EXHIBITIONS

小牟田悠介「新しい天体」

2021.09.07 - 10.09

小牟田悠介 Unfolded #18 2021

 アーティスト・小牟田悠介(こむた・ゆうすけ)の個展「新しい天体」がSCAI THE BATHHOUSEで開催される。

 小牟田は1983年大阪府生まれ。2007年京都造形芸術大学芸術学部美術工芸学科卒業、09年東京藝術大学大学院美術研究科先端芸術表現専攻修士課程修了。二次元と三次元を行き来しながら、次元を超えた空間や時間の広がりをも織り込むような作品世界を探求し、折り紙の展開図をモチーフとした抽象絵画を制作してきた。

 本展で小牟田は、ゲーテやヨハネス・イッテンの色彩学といった、自身が長年抱いてきた関心と探究を推し進め、その解釈をより深化させた新たな作品世界の構築に挑む。

「Unfolded」と名づけられた一連の絵画は、紙飛行機の展開図に沿ってキャンバスを直接折り込み、そのうえから色を重ねて制作された作品で、キャンバスを折ることと着色を同時に行うことは、小牟田にとって初めての試み。二次元の平面から立体へ、立体からまた平面へと、形状の遷移を繰り返しながら彩色を施された本作は、時間と空間が伸び縮みし、ひっくり返り、あるいは過去と未来が同時並行で存在するといった、量子力学的な観点における空間認識の痕跡をコンパクトに内蔵した、ミクロの模型を思わせる。

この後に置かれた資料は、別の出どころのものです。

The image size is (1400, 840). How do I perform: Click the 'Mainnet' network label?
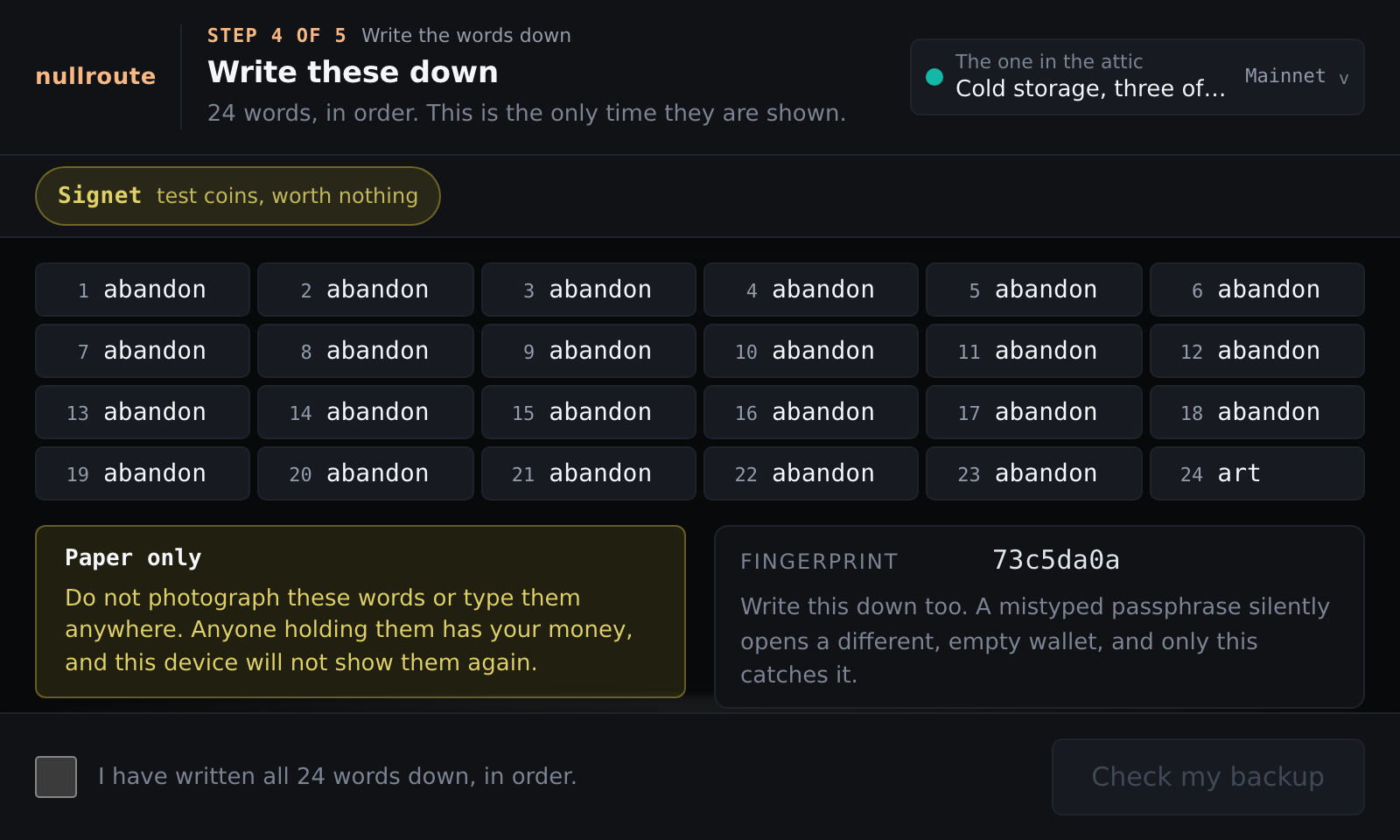tap(1285, 76)
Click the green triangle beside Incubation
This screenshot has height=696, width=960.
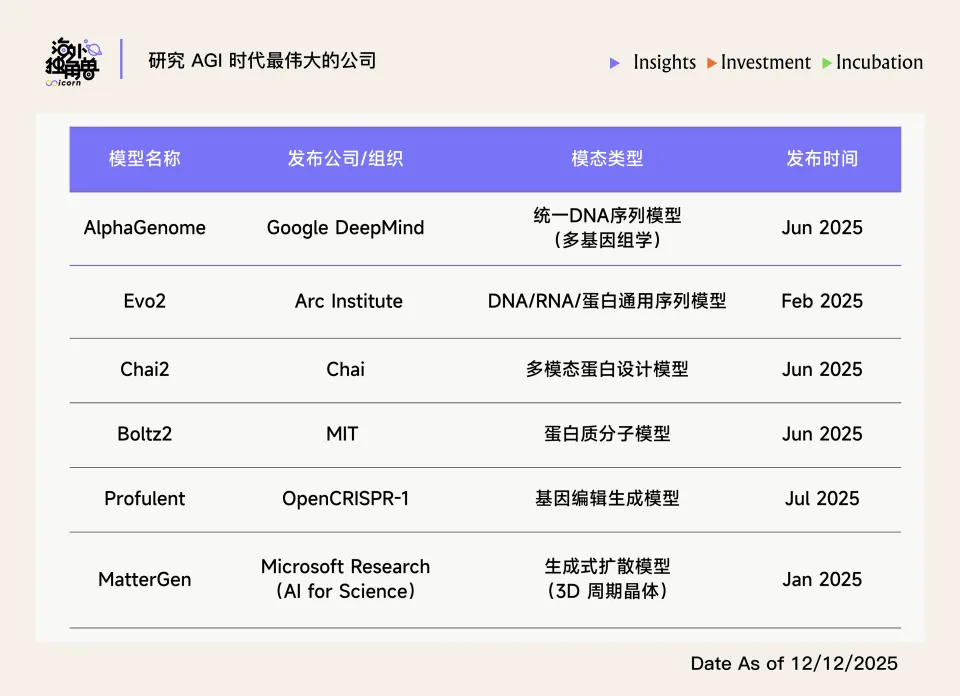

 いっぽう「Drop」は、天井から吊るされた数点の立体が、緩やかな回転を繰り返す。絵具の滴から着想された同シリーズは、平面上に落ちた実際の滴を3Dソフトに取り込み、それに時間軸を付与することによって、時に複雑な形状のループを描きつつまた原点に立ち戻る、四次元空間上の立体として造形された。

 そして半立体の作品《Warp》は、絵画と並んで壁面に設置される。小牟田にとって本作は、自身の制作の核心を端的に表し、また本展を包括する意味合いも帯びた象徴的な存在であり、折り目とともにいくつもの穴が開いた平面、その角と角を軽く重ねた単純な構造からなる。表が裏となり、裏が表となる、離れた場所が瞬時に通じ合うといった、作家にとって制作の鍵となるいくつもの思考を示す。

 自身の制作の根底にあるのは、「世界の断片をポケットサイズに手にする感覚」と述べる小牟田。「新しい天体」という包括的な視座をその取り組みに重ね、新作絵画群から立体、そして半立体と、多様な形状をめぐりつつ、造形が織りなす詩的空間の散策へと観客を誘う。